Title: Synthesis and evaluation of new Reissert analogs as HIV-1 RT inhibitors. 2. Benzo[f]quinoline and pyridine derivatives
Author(s) : Monge, A. (Antonio)
Alvarez, E. (E)
San-Martin, C. (C.)
Nadal, E. (Ernest)
Ruiz, I. (I)
Font, M. (María)
Martinez-Irujo, J.J. (Juan José)
Santiago, E. (Esteban)
Prieto, I. (Inés)
Lasarte, J.J. (Juan José)
Sarobe, P. (Pablo)
Borras-Cuesta, F. (Francisco)
Issue Date: 1997
Publisher: Informa Healthcare
Citation: Monge A, Alvarez E, San Martin C, Nadal E, Ruiz I, Font M, et al. Synthesis and evaluation of new Reissert analogs as HIV-1 RT inhibitors. 2. Benzo[f]quinoline and pyridine derivatives. Drug Des Discov 1997 Apr;14(4):291-303.
Keywords: Anti-HIV Agents/chemical synthesis
HIV Reverse Transcriptase/antagonists & inhibitors
Pyridines/chemical synthesis
Quinolines/chemical synthesis*
Reverse Transcriptase Inhibitors/chemical synthesis
Abstract: The synthesis and preliminary evaluation of new benzo[f]quinoline and pyridine derivatives, obtained by application of the Reissert method and its modifications, as HIV-1 RT inhibitors and anti-infectives are presented. The most active products against HIV-1 RT wild type are the ethyl 2-cyano-1,2-dihydrobenzo[f]quinoline-1-carboxylate 2b, propyl 2-cyano-1,2-dihydrobenzo[f]quinoline-1-carboxylate 2c, and 2-cyano-1-(2'-furoyl)-1,2-dihydrobenzo[f]quinoline 2n, which maintain their activity against the mutant type P236L, resulting inactive against the Y181C type.

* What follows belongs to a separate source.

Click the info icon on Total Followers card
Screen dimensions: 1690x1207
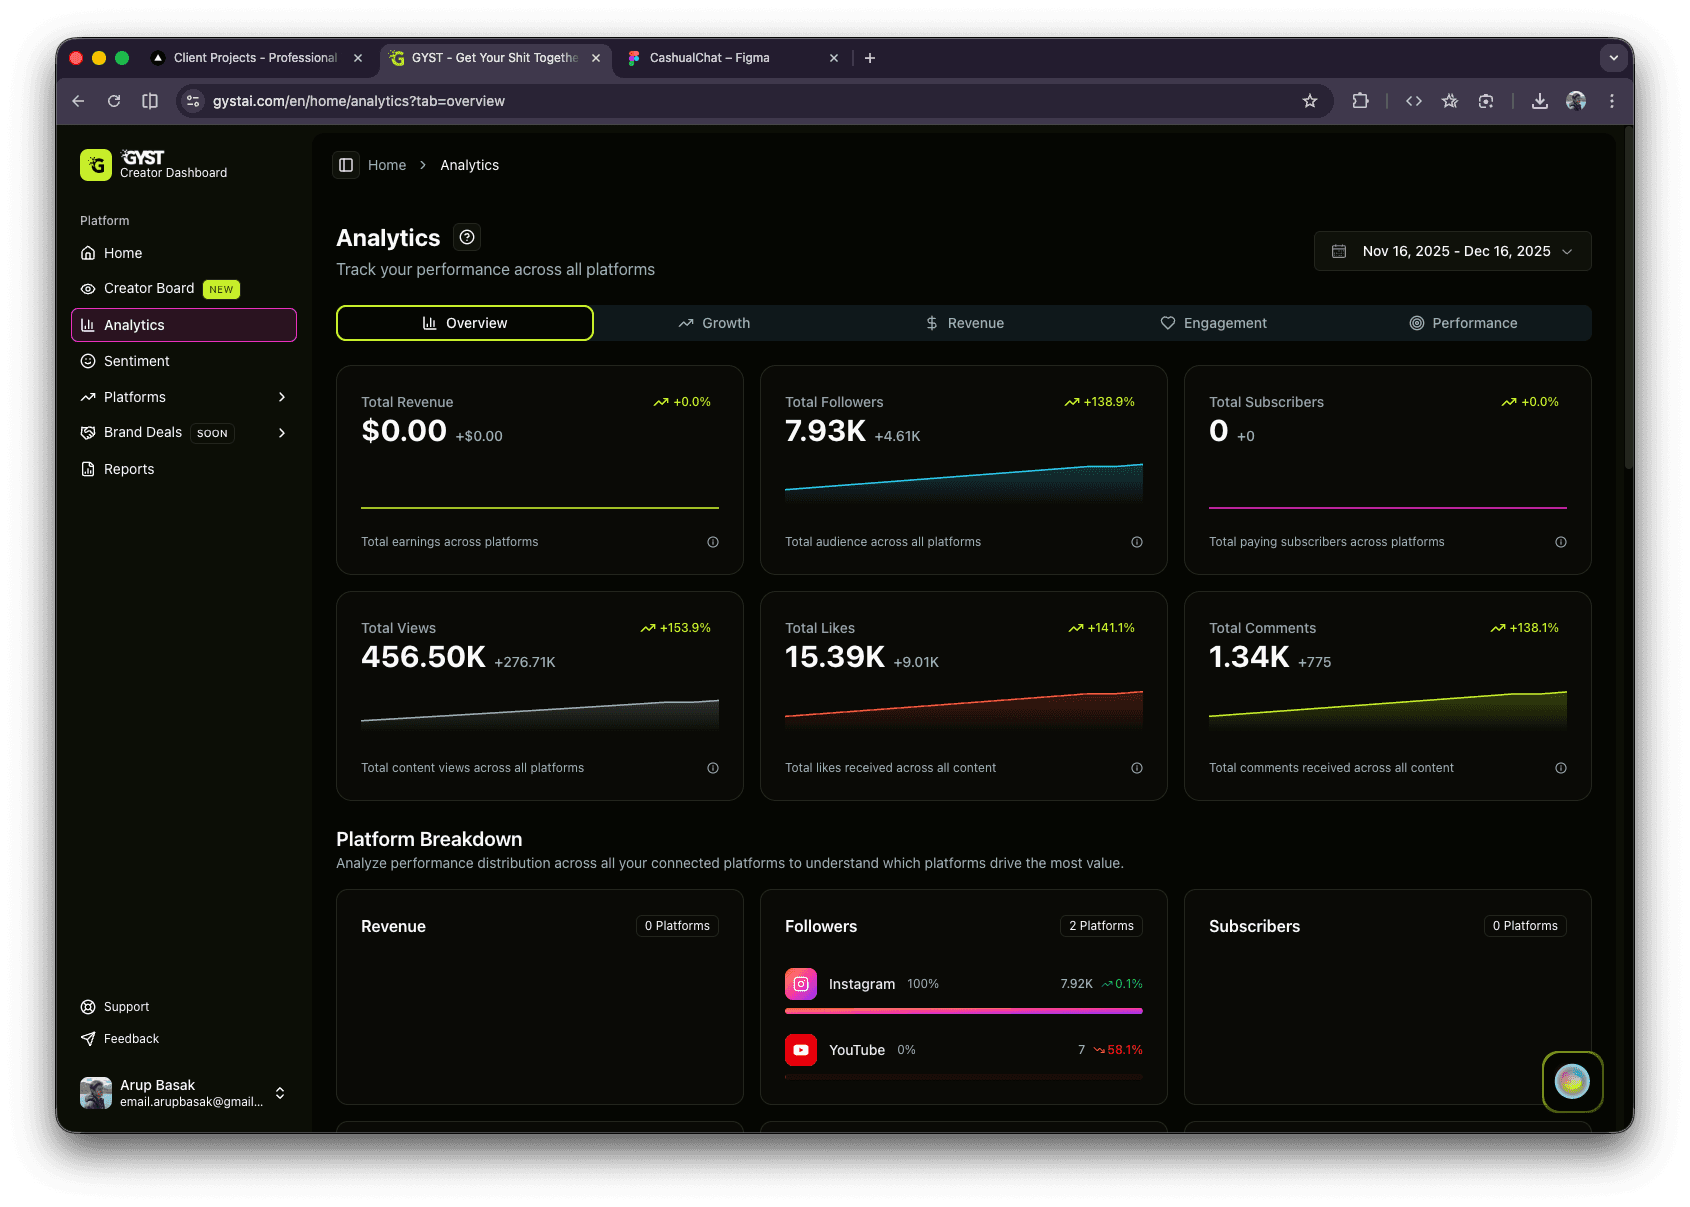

Using the data previously obtained by our research team for analogous series derived from quinoline as reference, the compounds which have now been obtained present an increase in the cytotoxic character attributable to the introduction of a benzene ring fused with the quinoline base nucleus, as well as a decrease of the activity as HIV-1 RT inhibitors when the quinoline benzenic ring is eliminated.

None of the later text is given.